Date Published: 12/07/2021
ARCHIVED - 119 migrants scale Melilla border fence; five police reportedly injured
ARCHIVED ARTICLE In the latest organised mass attempt 119 African migrants managed to get over the border fence and into the Spanish city of Melilla
Some 200 migrants stormed the border between Morocco and Melilla in the early hours of Monday morning during an incident in which 119 men managed to reach Spanish ground.
The group charged the border fence in the area between the Chinese District and Beni Enzar at about 4.30 am, the Spanish government delegation in Melilla has reported.
Five Guardia Civil officers suffered minor injuries while working to turn the crowd back, and one migrant was hurt while jumping off the fence and had to be taken to hospital for attention.
The other 118 migrants have been taken to the CETI migrant centre, where they have been placed in quarantine in case any of them are infected with coronavirus.

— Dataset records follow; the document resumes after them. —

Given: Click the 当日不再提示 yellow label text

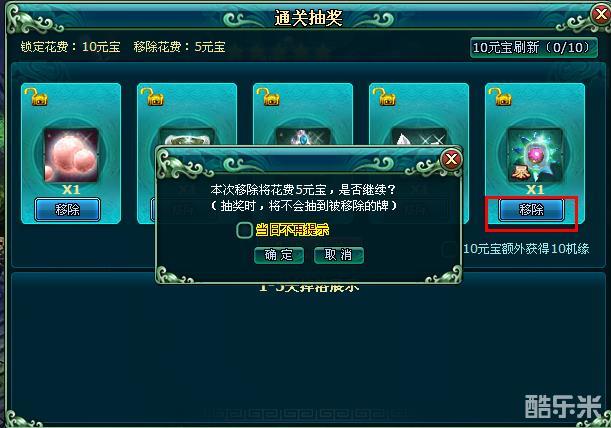Looking at the screenshot, I should [x=292, y=230].
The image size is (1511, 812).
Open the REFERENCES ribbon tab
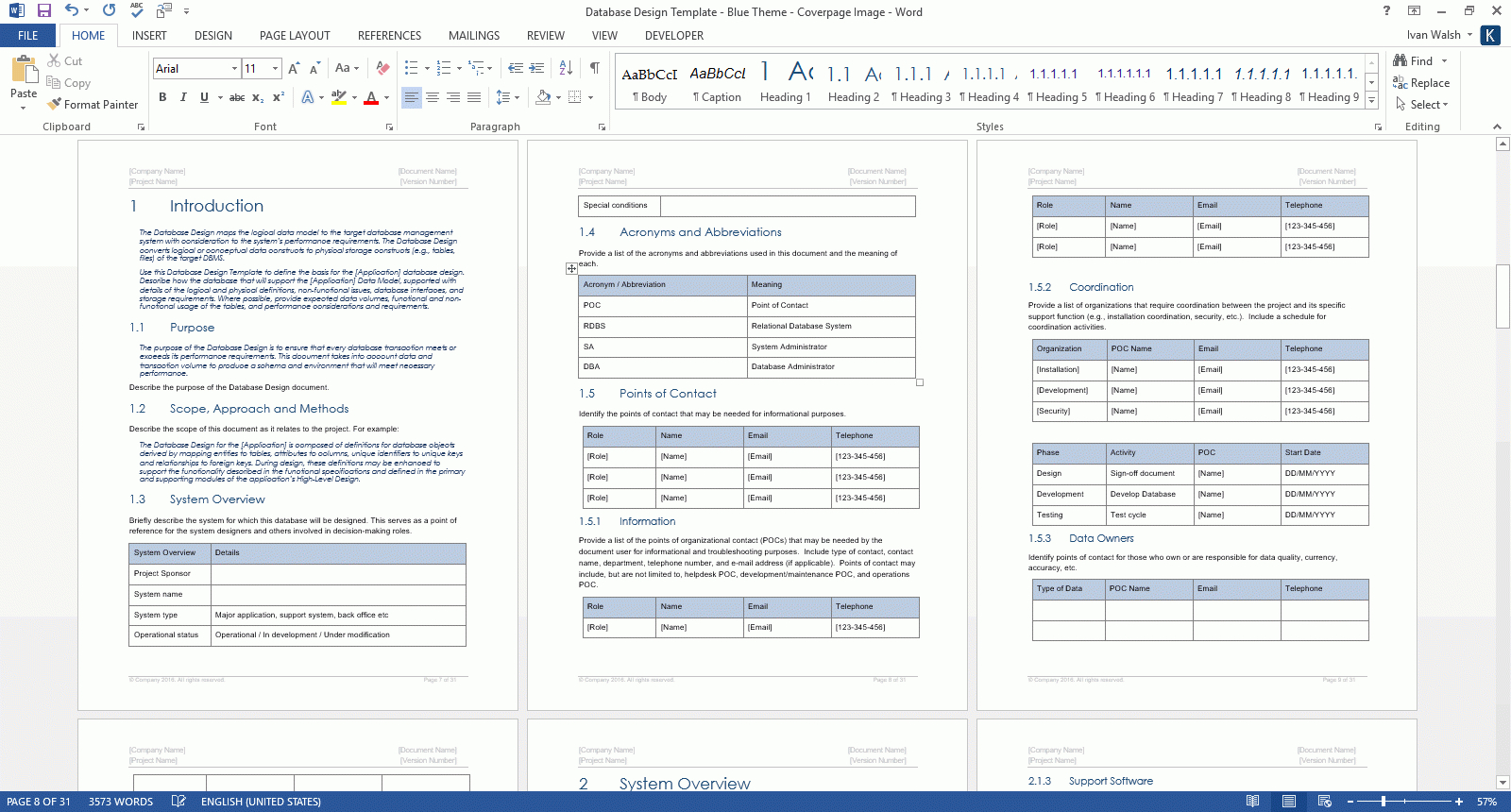[x=389, y=36]
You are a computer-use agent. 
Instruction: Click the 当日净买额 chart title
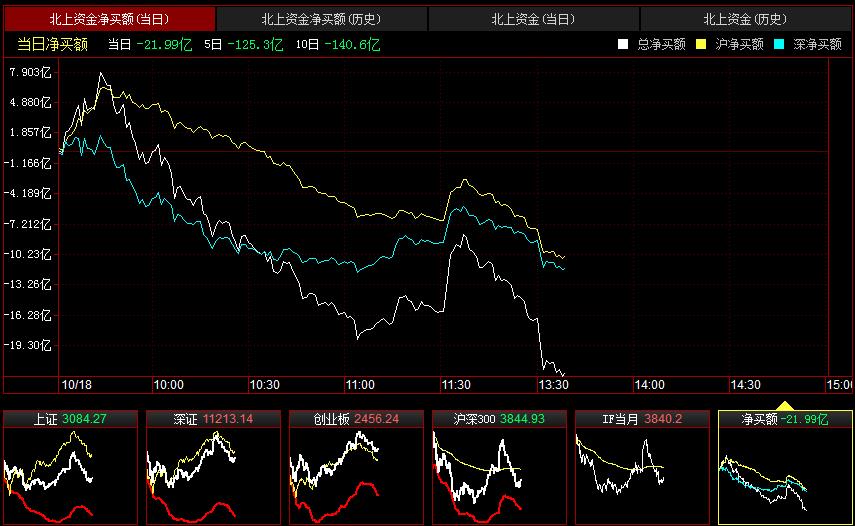[x=52, y=44]
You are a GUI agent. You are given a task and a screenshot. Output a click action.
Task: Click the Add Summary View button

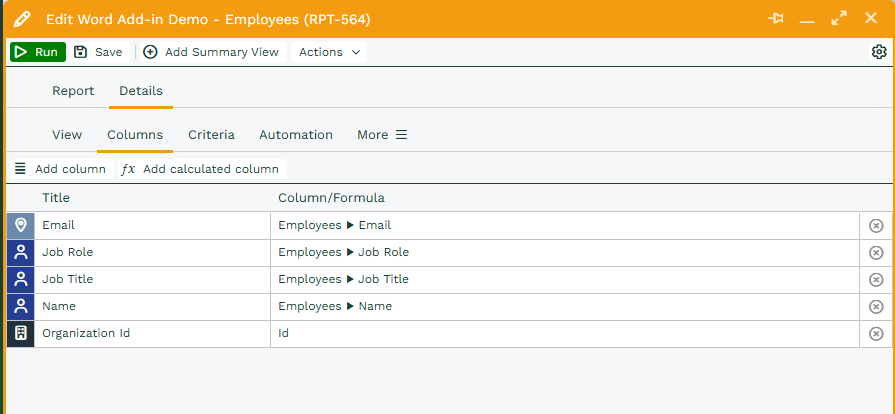(x=212, y=52)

Large groups of African migrants regularly try to climb over the borders in Ceuta and Melilla, seeking to enter Spain illegally in search of work, and the Spanish authorities invest a significant amount of effort and resources to try and prevent their entry, with police officers often suffering injuries in the process.
Once the migrants have reached Ceuta, they are technically on Spanish soil and as such are subject to EU legislation; this means that Spain has to be able to prove their country of origin in order to deport them. Often this is simply not possible and the migrants are taken to the Spanish mainland and released as it is simply not possible to hold them in Ceuta.
While the Moroccan authorities usually work to prevent migrants climbing the other side of the fence, diplomatic tensions between the two countries in recent months have led to suspicions that not as much is being done as it should to stop migrants from getting through. In May this year, for example, some 10,000 migrants entered Ceuta by sea as Moroccan border officers reportedly stood by and watched. nearly all of those who crossed the border over that two day period have now been returned to Morocco, many of them voluntarily.
Morocco announced on Monday that travellers from Spain would be forced to quarantine on arrival due to the rapid increase in the covid incidence in Spain.
Spain, France and Portugal are now deemed “high-risk areas” and the Moroccan Ministry of Health will enforce a ten-day quarantine for passengers arriving from those countries unless they have been fully vaccinated.